* INSTRUCTIONS TO FOLLOW:
Each line in the material below, starting at the one that contains "Given: Click the" and ending at the one that contains "Expand the Tickets section", should be repeated exactly; the pictures should not.

* DATA LISTING:
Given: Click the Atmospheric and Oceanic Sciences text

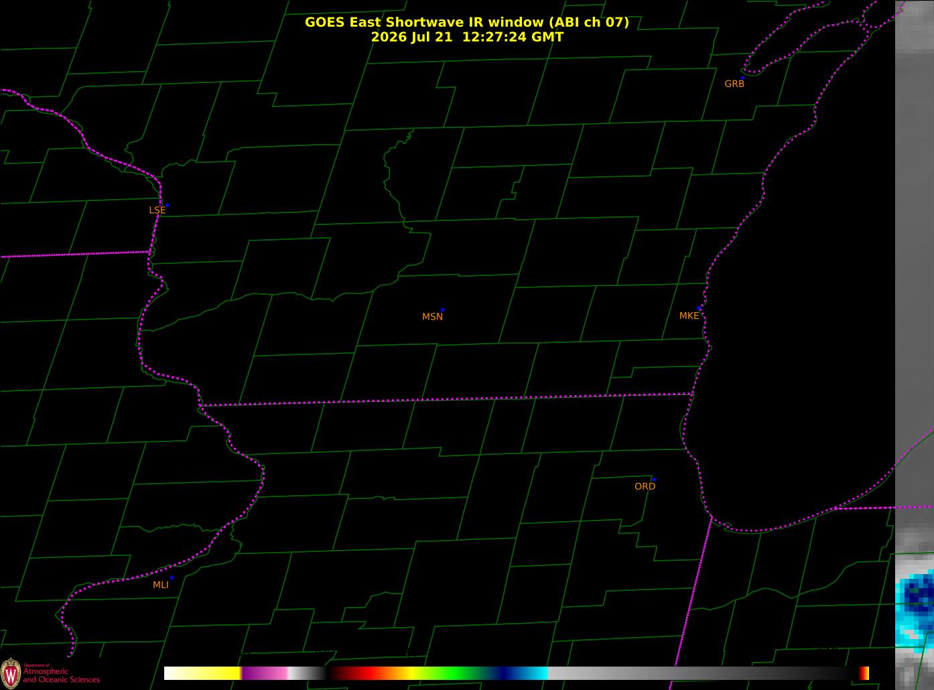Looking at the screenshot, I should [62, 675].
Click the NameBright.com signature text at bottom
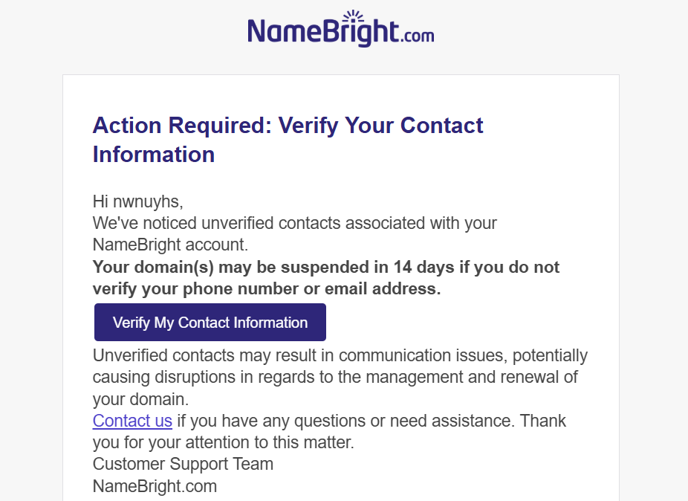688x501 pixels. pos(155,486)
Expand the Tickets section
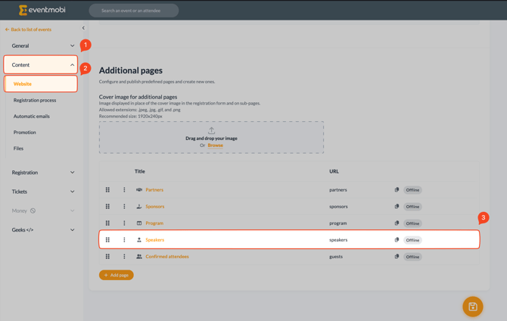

---

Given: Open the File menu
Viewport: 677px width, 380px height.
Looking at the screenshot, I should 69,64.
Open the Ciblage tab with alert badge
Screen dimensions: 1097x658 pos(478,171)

...

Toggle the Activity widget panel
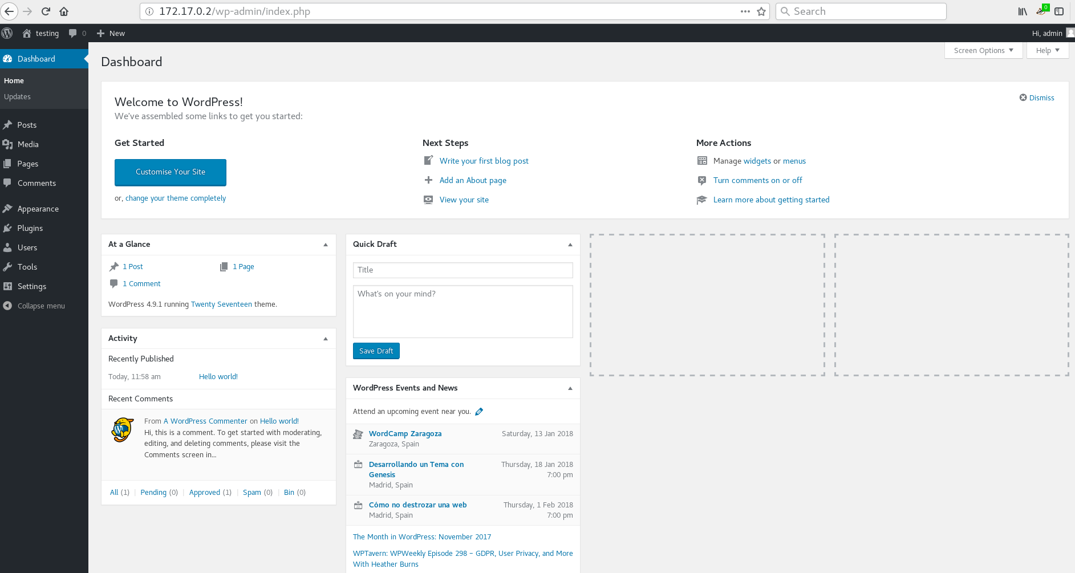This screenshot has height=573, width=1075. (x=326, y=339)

* EXERCISE SOLUTION:
Given: Click the Atmospheric and Oceanic Sciences text

Looking at the screenshot, I should [62, 675].
Click the NameBright.com signature text at bottom
688x501 pixels. pos(155,486)
Expand the Tickets section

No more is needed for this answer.